Kennedy sat forward, and rejoined the argument, energetically. He said that leaving it to the states to handle the immunity question “seems to me quite disruptive of the Union. . . . Maybe they would freeze other states out. You would have states bargaining with each other. It seems to me that that causes great dissension.”
If, for example, the California Franchise Tax Board had decided to collect taxes from people all over the country, Kennedy suggested, the other states might say “let’s leave California out of this agreement, but we’ll agree with ourselves. That seems to me highly disruptive.”
Farr tried to answer by noting that forty-five states were supporting the Tax Board as amici in this case, which Farr interpreted to mean that there were few states “outside the circle.” Kennedy reacted sharply: “Do you say we’re just going to throw the states back on themselves, all the states negotiate with each other? That’s not part of our constitutional tradition at all.”
For a member of the Court who so frequently praises the sovereignty of the states, it was a revealing remark about how Kennedy may see the Constitution as a unifying document, not one that pits the states against each other.
Farr did not give in, however, continuing to insist that the states do have sovereignty within their own borders, and arguing that the Constitution respects that, too. What they were concerned about at the Philadelphia Convention, he said, was fear of being sued in federal courts, and the Eleventh Amendment took care of that fear.
Late in his argument, Justice Samuel A. Alito, Jr., got involved. He suggested that Farr essentially was arguing that, no matter how hostile one state was toward a neighboring state, the Constitution would not mandate equal treatment. “That argument,” said Alito ominously, “seems to point to the need to overrule Nevada v. Hall.”
During Farr’s time at the lectern, Breyer suggested that he was bothered about how Nevada interpreted its sovereignty: insisting that its courts could try a citizen’s lawsuit against an agency of a neighboring state, but refuse to give that agency the same legal protection that it gives to agencies in his own state.

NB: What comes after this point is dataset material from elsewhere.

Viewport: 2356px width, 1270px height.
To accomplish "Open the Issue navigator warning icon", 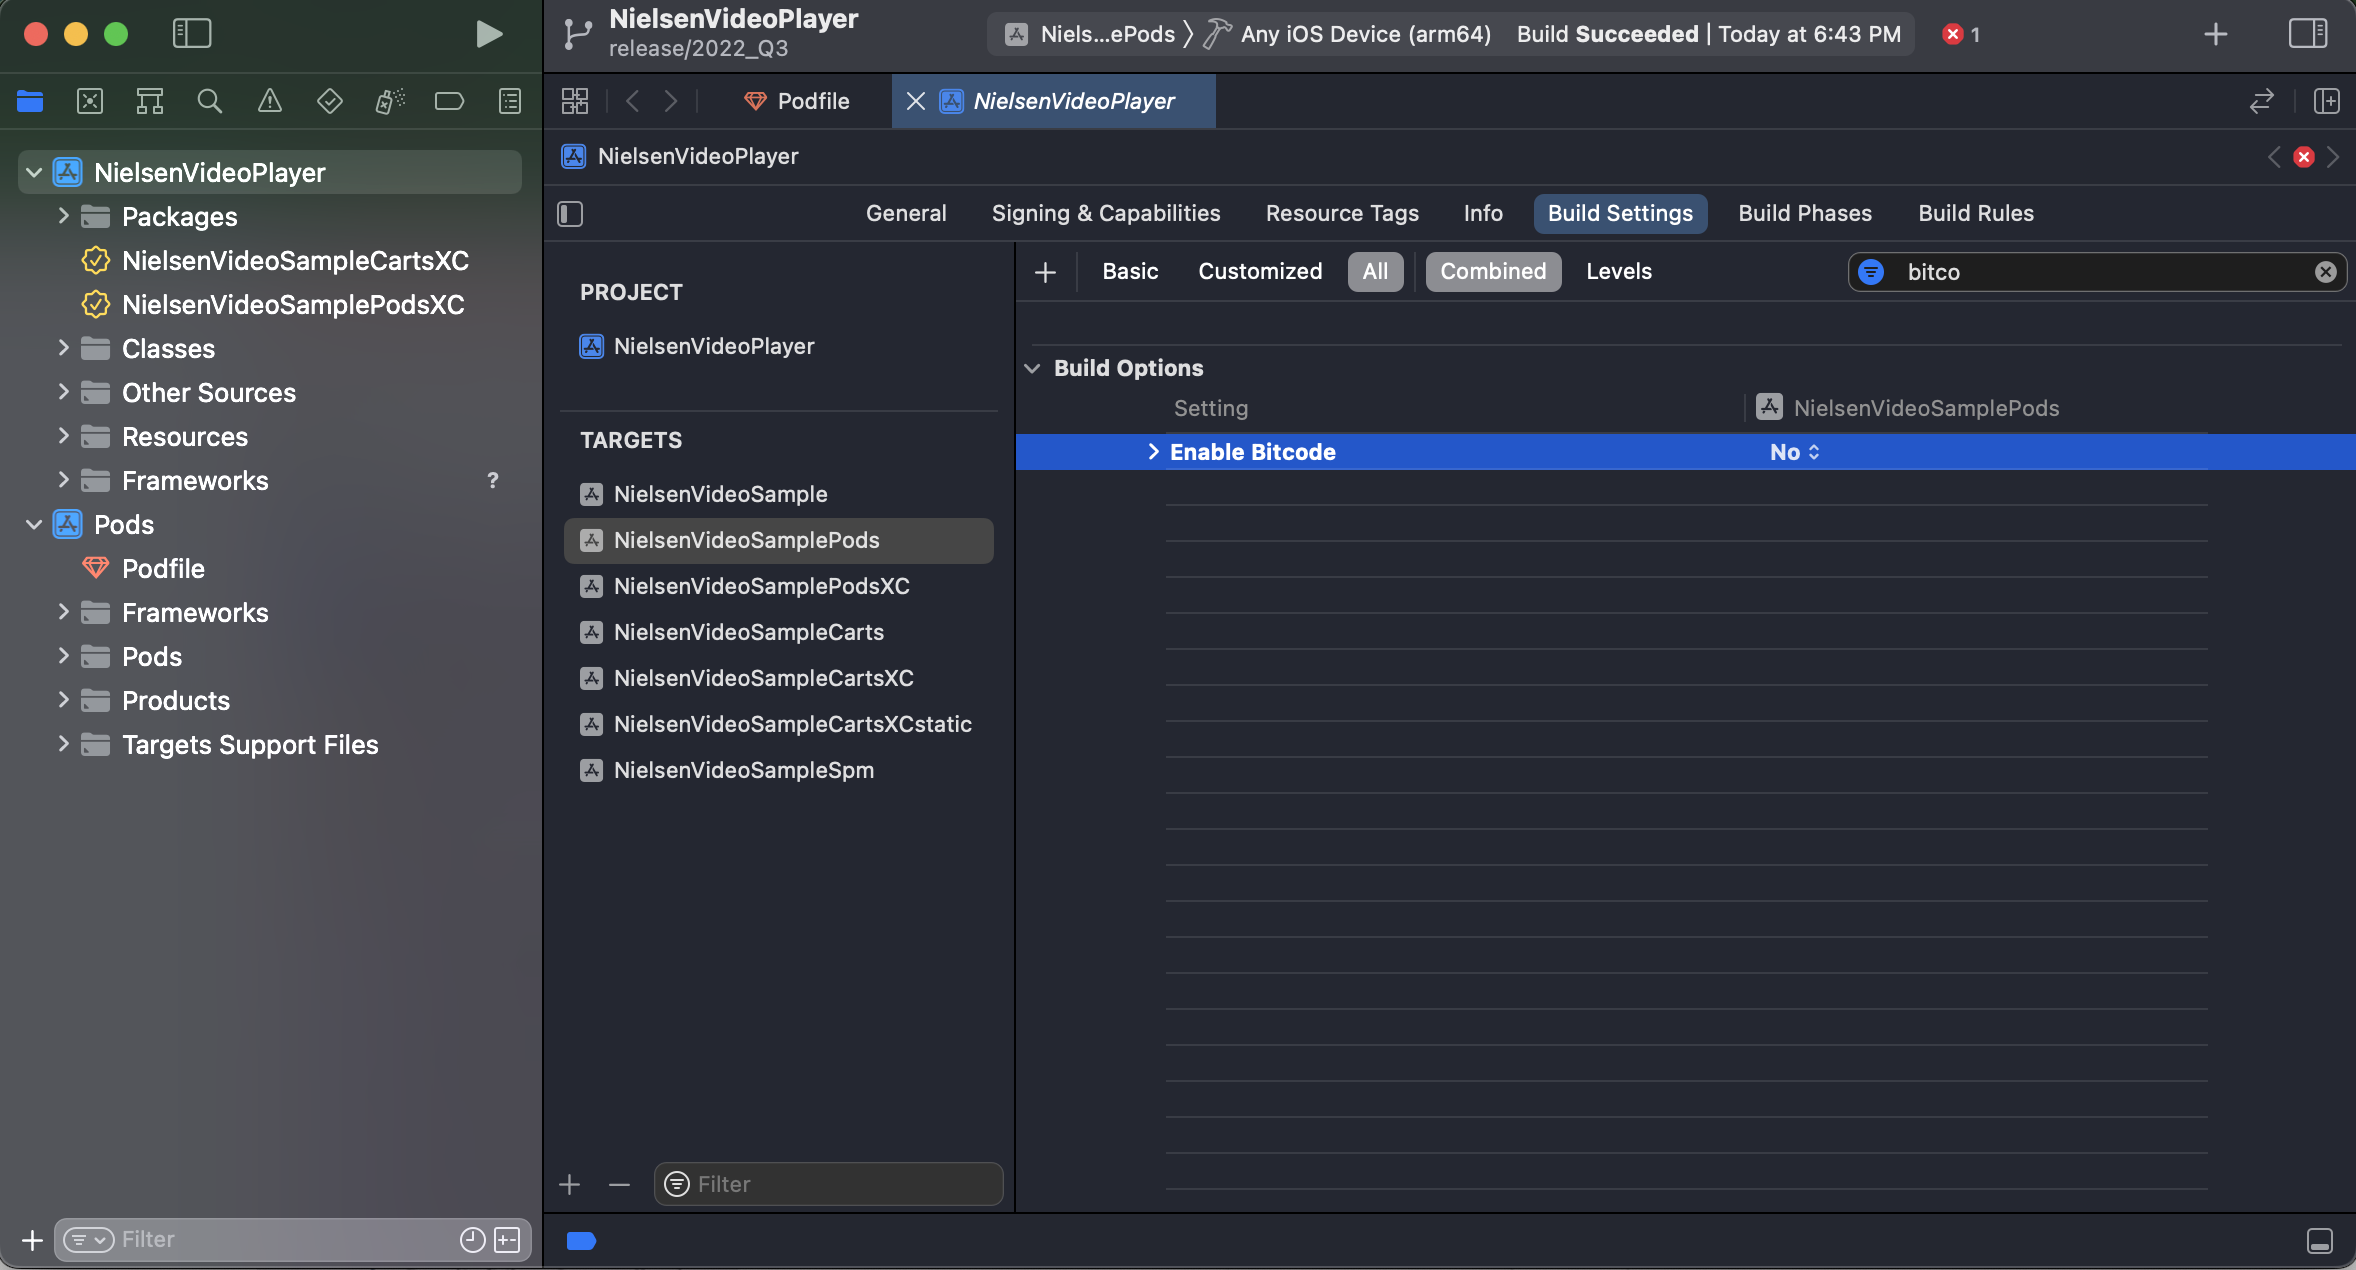I will point(269,101).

It was clear that Breyer was having some trouble with the scope of the sovereignty claim, finding himself to be somewhat skeptical about having the Constitution dictate sovereignty without making the states equal in the bargain.
It was clear evidence that this case, an otherwise mundane fight over alleged tax evasion, was forcing the Justices to think at a very basic level about what was at stake, constitutionally. A simple overruling of Nevada v. Hall might turn out to be not so simple, after all.